(begin)

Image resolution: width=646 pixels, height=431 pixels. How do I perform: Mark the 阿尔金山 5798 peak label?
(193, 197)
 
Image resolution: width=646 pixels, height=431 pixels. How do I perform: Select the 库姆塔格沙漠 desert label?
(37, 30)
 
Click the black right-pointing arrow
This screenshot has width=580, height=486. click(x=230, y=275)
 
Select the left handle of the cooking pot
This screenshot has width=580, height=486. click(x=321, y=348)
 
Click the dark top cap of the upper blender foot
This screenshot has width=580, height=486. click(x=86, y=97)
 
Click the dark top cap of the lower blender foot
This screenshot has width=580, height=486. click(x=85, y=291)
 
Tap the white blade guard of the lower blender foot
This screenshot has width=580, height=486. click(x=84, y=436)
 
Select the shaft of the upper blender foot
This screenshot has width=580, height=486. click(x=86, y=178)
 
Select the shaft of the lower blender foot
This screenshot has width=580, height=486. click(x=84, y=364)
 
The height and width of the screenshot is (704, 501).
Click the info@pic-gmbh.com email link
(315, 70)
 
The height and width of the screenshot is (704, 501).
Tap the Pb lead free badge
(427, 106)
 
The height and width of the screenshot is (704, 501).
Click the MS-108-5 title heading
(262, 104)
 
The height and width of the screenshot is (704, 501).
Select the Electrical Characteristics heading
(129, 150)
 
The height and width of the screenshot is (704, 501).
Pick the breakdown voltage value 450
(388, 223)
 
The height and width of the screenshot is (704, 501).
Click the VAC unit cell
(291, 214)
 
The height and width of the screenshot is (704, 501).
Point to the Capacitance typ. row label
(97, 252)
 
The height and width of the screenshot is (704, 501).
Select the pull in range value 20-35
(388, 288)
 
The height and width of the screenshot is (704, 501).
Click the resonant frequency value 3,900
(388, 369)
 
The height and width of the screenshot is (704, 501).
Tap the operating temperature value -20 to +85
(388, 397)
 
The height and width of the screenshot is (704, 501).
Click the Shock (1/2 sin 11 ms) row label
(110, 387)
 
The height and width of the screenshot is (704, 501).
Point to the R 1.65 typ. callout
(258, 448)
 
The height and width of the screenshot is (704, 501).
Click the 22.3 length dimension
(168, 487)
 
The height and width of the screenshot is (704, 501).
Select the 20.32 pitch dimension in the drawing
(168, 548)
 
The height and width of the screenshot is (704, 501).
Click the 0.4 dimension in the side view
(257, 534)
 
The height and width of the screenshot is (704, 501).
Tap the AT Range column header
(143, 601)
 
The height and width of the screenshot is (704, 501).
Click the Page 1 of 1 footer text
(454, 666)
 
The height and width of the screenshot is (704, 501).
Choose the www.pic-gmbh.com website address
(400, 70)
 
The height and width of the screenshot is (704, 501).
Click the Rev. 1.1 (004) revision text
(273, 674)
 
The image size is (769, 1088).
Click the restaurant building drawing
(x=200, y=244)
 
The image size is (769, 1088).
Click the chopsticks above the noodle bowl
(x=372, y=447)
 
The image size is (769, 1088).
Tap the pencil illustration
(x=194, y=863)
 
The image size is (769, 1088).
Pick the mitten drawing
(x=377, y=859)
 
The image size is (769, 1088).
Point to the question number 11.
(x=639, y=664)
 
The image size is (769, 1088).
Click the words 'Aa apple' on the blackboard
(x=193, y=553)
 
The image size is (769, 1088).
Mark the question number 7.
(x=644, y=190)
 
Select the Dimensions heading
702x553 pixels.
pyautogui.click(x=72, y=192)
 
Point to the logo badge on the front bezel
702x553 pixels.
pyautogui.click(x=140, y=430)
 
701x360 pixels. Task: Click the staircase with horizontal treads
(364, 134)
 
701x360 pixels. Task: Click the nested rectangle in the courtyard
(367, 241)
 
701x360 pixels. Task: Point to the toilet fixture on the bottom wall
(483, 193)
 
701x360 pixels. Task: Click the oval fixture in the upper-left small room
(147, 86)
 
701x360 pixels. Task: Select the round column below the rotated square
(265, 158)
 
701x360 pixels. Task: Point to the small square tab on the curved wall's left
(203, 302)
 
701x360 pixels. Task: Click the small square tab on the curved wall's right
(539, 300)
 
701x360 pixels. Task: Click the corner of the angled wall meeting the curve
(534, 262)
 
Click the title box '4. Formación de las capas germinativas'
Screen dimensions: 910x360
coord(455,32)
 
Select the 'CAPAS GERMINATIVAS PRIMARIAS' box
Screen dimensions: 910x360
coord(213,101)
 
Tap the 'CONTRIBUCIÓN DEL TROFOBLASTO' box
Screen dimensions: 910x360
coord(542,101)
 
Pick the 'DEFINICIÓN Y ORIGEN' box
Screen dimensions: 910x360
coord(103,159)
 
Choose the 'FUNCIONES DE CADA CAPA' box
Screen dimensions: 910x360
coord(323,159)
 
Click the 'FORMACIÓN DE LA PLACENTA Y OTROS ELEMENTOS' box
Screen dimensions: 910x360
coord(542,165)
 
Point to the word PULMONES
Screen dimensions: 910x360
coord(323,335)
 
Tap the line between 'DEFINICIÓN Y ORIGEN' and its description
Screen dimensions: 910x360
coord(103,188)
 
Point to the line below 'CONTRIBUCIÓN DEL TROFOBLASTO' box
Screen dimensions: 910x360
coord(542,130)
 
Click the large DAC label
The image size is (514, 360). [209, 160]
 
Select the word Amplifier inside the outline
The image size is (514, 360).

(end)

▸ **Problem statement**
Gather every line in the entries above that contains the string "title".

▸ **Correct answer**
Click the MS-108-5 title heading
Click the title box '4. Formación de las capas germinativas'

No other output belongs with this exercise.